L’Homme est une sempiternelle rengaine
aux airs de fureurs, d’ombres et de mystères
qui s’élèvent du champ de guerre
aux odes à la mémoire de la beauté.
L’Histoire ramasse à la pelle les histoires
que l’automne et l’hiver ont fait choir
sur la terre toujours fraîchement sillonnée.
Qu’y a-t-il derrière notre mémoire,
quoi d’autre qu’une impression sur une drôle de bobine,
qu’un miroir sans tain à la face du monde,
qu’une cervelle dérangée de son tiroir ?
La guerre gueule dans le goulot d’où dégoulinent
des zestes de corps, des restes de raison.
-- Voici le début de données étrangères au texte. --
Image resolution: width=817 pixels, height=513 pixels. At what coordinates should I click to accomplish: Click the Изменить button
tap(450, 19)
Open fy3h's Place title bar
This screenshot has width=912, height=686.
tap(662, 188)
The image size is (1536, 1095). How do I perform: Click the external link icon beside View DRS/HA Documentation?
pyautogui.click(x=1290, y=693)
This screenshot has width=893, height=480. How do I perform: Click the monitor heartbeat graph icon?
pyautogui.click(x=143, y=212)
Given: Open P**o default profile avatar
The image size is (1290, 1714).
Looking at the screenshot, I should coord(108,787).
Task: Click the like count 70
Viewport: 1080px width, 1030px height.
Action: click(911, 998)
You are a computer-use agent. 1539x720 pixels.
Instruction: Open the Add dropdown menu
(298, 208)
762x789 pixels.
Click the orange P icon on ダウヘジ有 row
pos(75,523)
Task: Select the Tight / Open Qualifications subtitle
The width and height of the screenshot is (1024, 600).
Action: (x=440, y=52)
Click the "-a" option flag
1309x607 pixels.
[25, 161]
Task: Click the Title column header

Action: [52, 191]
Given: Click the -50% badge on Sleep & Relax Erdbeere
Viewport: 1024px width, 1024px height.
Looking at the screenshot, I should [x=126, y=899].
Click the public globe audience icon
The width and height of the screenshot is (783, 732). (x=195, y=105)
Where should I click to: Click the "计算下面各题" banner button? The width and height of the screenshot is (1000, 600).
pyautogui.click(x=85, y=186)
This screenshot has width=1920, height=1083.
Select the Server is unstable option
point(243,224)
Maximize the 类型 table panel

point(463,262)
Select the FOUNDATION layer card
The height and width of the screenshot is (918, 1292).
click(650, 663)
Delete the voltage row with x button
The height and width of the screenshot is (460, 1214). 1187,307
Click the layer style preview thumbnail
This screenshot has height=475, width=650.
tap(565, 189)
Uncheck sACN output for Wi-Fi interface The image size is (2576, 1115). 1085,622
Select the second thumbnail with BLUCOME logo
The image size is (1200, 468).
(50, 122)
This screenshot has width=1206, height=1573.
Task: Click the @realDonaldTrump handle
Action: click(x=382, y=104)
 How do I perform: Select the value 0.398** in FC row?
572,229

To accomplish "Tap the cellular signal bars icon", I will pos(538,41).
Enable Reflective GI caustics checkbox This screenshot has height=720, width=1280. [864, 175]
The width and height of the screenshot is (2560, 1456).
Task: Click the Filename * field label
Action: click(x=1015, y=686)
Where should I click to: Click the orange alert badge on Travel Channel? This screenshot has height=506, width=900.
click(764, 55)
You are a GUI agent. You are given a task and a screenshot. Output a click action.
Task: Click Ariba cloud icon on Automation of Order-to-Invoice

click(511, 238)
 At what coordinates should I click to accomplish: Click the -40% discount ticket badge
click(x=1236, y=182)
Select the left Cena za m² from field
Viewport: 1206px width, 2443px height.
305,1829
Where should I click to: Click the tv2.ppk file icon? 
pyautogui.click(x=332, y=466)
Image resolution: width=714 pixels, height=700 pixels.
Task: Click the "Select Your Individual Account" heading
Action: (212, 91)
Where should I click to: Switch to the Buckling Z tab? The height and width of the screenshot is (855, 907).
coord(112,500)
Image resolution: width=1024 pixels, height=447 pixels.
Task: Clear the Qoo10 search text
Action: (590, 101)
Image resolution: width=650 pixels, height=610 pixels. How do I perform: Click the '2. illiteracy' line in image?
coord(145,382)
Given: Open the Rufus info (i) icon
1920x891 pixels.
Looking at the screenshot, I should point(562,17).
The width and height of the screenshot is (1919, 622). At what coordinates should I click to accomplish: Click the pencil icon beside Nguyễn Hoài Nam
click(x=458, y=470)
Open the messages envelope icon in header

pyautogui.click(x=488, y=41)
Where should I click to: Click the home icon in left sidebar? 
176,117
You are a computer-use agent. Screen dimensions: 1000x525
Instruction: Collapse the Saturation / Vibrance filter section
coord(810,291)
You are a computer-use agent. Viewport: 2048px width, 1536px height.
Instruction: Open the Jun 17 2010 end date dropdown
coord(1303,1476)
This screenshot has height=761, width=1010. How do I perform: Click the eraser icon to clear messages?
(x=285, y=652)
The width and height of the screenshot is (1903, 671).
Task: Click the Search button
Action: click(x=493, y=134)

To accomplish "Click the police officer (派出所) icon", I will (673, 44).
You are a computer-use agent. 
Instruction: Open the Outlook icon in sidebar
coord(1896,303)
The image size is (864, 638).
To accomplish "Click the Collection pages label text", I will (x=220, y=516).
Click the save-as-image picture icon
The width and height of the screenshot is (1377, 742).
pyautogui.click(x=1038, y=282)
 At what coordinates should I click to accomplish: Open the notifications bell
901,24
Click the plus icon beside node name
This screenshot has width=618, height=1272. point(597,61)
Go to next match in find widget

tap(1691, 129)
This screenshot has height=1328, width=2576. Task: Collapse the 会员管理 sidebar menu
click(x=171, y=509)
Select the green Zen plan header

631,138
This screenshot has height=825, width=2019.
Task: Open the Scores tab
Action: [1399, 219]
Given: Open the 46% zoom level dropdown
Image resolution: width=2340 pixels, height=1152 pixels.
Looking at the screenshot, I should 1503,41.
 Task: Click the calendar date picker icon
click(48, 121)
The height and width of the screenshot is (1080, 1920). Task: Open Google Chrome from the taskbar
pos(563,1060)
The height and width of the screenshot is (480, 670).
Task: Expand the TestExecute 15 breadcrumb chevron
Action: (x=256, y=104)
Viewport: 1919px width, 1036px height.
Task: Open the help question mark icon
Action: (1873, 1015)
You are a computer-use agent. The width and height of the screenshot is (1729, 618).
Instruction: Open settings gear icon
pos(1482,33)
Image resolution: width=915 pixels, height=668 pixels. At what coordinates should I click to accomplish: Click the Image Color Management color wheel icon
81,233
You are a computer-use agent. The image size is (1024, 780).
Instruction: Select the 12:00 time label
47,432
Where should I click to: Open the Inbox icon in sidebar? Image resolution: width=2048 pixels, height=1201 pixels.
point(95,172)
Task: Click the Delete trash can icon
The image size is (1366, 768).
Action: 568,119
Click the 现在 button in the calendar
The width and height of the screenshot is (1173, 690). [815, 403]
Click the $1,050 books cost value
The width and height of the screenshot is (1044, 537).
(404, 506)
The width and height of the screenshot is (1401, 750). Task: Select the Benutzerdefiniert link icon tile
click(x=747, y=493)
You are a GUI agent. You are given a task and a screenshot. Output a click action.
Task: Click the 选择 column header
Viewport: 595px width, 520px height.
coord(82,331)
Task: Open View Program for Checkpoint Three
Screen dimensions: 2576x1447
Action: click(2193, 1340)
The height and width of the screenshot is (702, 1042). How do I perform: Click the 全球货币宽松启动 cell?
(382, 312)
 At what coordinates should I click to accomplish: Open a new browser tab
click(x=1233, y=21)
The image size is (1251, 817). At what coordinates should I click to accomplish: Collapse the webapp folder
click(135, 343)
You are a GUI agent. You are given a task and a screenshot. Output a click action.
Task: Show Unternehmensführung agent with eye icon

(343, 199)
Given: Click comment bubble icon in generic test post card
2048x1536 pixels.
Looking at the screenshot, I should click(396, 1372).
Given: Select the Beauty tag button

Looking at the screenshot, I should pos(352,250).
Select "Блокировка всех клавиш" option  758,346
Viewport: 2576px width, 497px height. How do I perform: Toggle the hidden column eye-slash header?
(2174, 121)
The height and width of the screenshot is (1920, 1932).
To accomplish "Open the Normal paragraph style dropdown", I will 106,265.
Certains s’artistent en ces temps dérisoires,
redonnant de l’espoir à des larmes de rires
et de la sympathie aux discordants accords.
La nuit s’étoile à chaque fois que l’art
vient présider l’assemblée des tourments ;
à chaque amour qui s’épuise dans le cœur,
le monde renouvelle son audience ;
et chaque éternité dans le regard
confère à la nature un instant étonné.
Il y a du vin dans les mots qui rassurent,
du sperme dans la liqueur, de l’onguent dans le geste,
de la vague amniotique dans la caresse du jour.
Que l’on se dise que lorsque tout est mort,
le silence renaît, l’aube enfreint la nuit.
Derrière le son sont le sens et le sang
qui coulent de soi vers l’estuaire du soir.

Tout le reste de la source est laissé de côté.